January 30, 2026

Appeals to the Supreme Court of Canada: 2025 Year in Review

A few weeks ago, we shared an overview of trends in the Supreme Court of Canada’s leave decisions in 2025. In this post, we follow that up with a look at trends in appeals decided by the Supreme Court of Canada over the last year.

The analysis in this post relies on the data from our recently updated Supreme Court of Canada Appeals dataset.

1. The Supreme Court’s Docket Remains Historically Small

In 2025, the Court decided 45 appeals. Before 2020, the Court routinely decided 50 to 70 appeals per year. Since 2020, that number has collapsed. The low point was 35 appeals in 2023.

While 2025 represents a modest recovery from that trough, it still reflects a new, lower post-pandemic normal. The Supreme Court of Canada is now deciding roughly one-third fewer appeals per year than it did in the pre-COVID era. That matters because fewer appeals mean fewer opportunities for the Court to shape the law across the country.

2. One Third of the Court’s Work is Now Mandatory As-of-Right Appeals

Of the 45 appeals decided in 2025:

  • 15 were “as-of-right” appeals
  • 30 were in cases where the Court had granted leave

That means one third of the Court’s docket consisted of cases it was required to hear rather than cases it chose to hear. That ratio is broadly consistent with recent years.

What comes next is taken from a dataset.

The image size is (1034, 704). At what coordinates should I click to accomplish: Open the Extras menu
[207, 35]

But when the total docket shrinks, the consequence is stark: the Court has less and less discretionary capacity to select jurisprudentially important cases.

3. More Decisions From the Bench, Fewer Reasons That Develop the Law

In 2025:

  • 13 appeals were decided from the bench
  • 32 were reserved and released later with written reasons

That makes 2025 the third-lowest year for reserved decisions over the last decade, surpassed only by:

  • 2020 (29 reserved decisions, the first pandemic year)
  • 2023 (28, the modern low-water mark)

Decisions from the bench are fast and efficient. However, as we previously described in a paper I co-authored for the Supreme Court Law Review, they do not generate the kinds of detailed reasons that develop doctrine, clarify standards, or guide lower courts. Combined with a smaller docket, this means the Court is producing less jurisprudential output per year than at any point in recent history.

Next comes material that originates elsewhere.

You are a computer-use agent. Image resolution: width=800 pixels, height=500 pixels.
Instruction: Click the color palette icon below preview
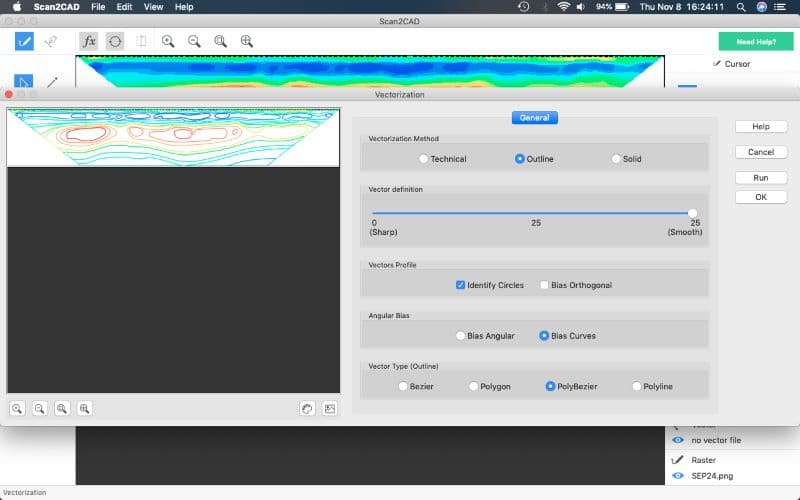308,408
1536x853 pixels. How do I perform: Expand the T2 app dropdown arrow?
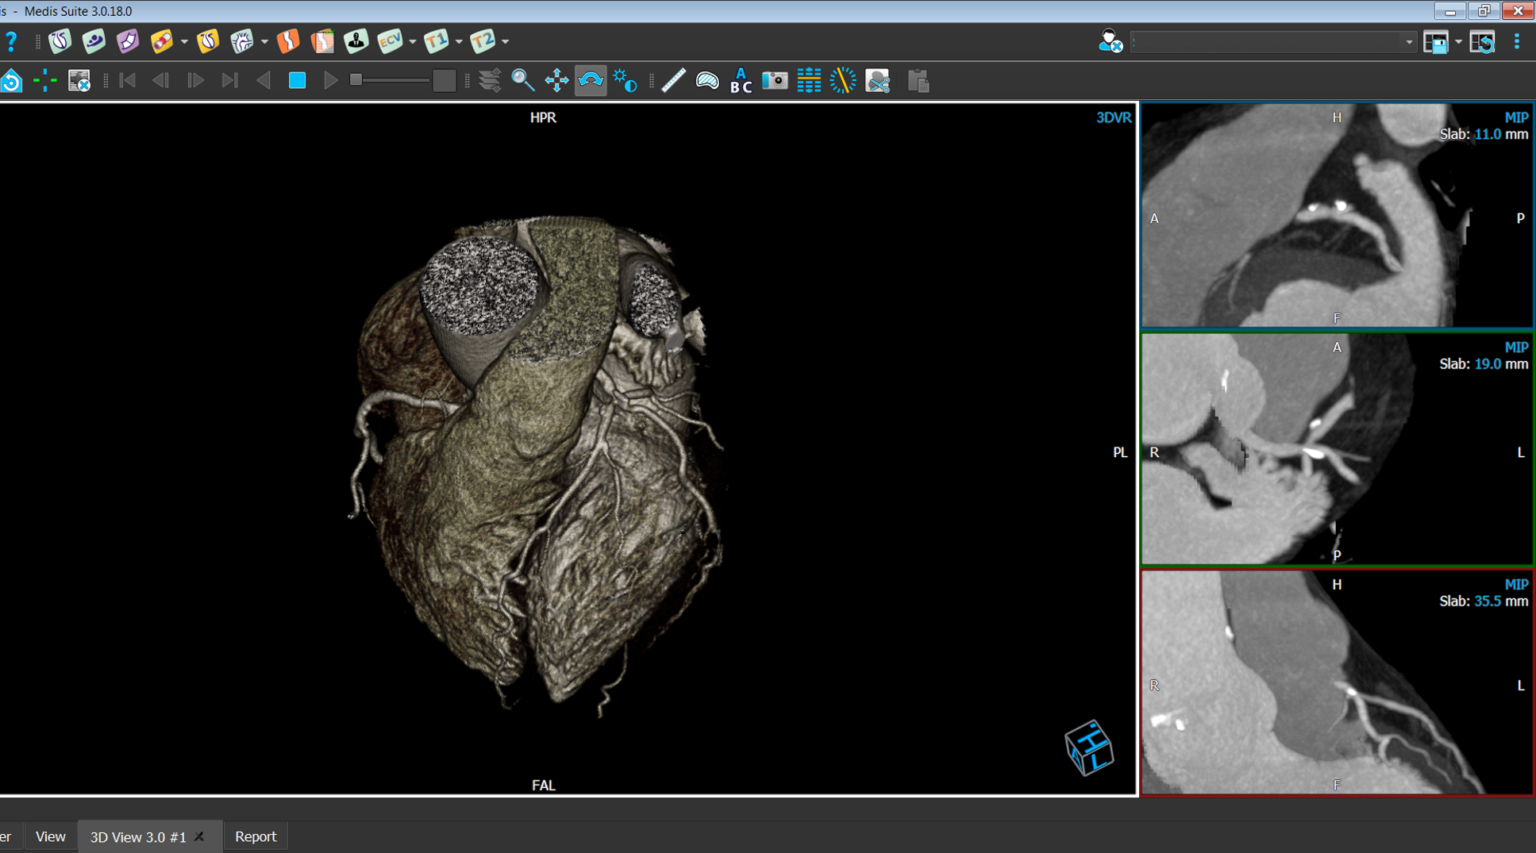point(505,42)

4. The Court Remains Sharply Divided

Only 17 of 45 appeals (38%) were unanimous. That means 62% of the Court’s decisions included at least one concurrence or dissent.

Even more striking: eight of the 45 appeals (18%) were decided by a single vote. These figures are not unprecedented in isolation, but they continue a structural shift away from the highly cohesive Court of the 2000s and early 2010s.

In a prior article I co-authored in the Supreme Court Review, my co-author and I documented a decline in voting agreement beginning in the mid-2010s. The 2025 data shows that trend continuing. The modern Supreme Court is not a fractured court, but it is no longer a tightly unified one either.

5. Criminal Law Dominated the Docket

This is the most striking result in the data.

We coded every issue raised in 2025 appeals into four categories:

  • Criminal (non-constitutional)
  • Constitutional
  • Public law (non-constitutional)
  • Private law

29 out of 45 cases (64%) in 2025 raised a criminal law issue compared to just six that raised a constitutional issue, three that raised a public law issue, and seven that raised a private law issue. More than 60% of all issues before the Court in 2025 were criminal, non-constitutional matters.

Over the past decade, criminal non-constitutional issues usually accounted for less than 40% of the Court’s work, and never more than 50%. 2025 was an outlier. The Supreme Court has always been a major criminal law court; in 2025, it was overwhelmingly so.

6. Decision Times Remain Stable

Excluding bench decisions, the median time from hearing to decision in 2025 was 205 days, just under seven months. The overall distribution was tight:

  • 10% of cases were decided within 164 days (~5 months)
  • 90% of cases were decided within 288 days (~9½ months)

Apart from the pandemic spike in 2020, this is almost exactly where the Court has sat for years.

The Bottom Line

Compared to recent historical benchmarks, the 2025 Supreme Court of Canada:

  • Heard relatively few cases
  • Continued to hear a significant number of as-of-right cases
  • Made relatively more decisions from the bench
  • Was relatively divided
  • Was more criminal-law-heavy than at any point in the past decade

These are not just statistical curiosities. They shape what kinds of law the Court makes.